Retro Review: How To Get Focused

and our final retro-review for the day! Rest assured new blogs will be reviewed starting Tuesday and it will be business as usual!





BLOG DESCRIPTION: How To Get Focused, by Scott Scheper, is an online book that covers a variety of topics which teach one how to get their life back and get focused in an age of distraction.

MY REVIEW: This may be one of those times when it is actually more attractive to read a blog on Kindle than at the actual web address for the blog. Each of the blog entries, at the web address, is illustrated by a photo, and so you've got a table of ten squares - two across and five down, each one with an article title, a paragraph, and a photo. Frankly, I'd rather see the list of entry titles, and choose from them which entries I want to read. Of course, that means that the entry titles have to be descriptive - which they are in this particular blog.

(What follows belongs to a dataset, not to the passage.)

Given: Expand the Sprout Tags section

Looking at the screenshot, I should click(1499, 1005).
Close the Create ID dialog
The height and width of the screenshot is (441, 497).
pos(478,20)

I enjoyed reading this blog, because what the author has to say makes a lot of sense. Life is simply too short to waste even a second of it, or even an "unforgiving minute" of it. By learning how to focus on your goals, you will improve your life, and this blog will help you to do it.

The secret history of flow
The concept of flow was recently proposed by Mihály Csíkszentmihályi, in which flow was characterized as a state of completely immersible, focused energy. Because of Mihaly’s inspiring work, many fell into the belief that the concept is modern–they think the concept of flow is new. A state that describes the zone athletes enter into. History makes it clear that the concept of flow is not new. It’s been described for thousands of years–and the concept has been explicitly defined over-and-over again. Below, we’ll look into different cultures’ descriptions of flow.

Taoism’s sacred belief of flow
Wu Wei is an ancient concept rooted in Chinese Taoism. Wu Wei is the belief that one is at its most natural behavior when he or she doesn’t have to think about acting, or think about creating. By definition, “Wu” translates to not having; “Wei” translates to action. Combined, this translates to not having to act.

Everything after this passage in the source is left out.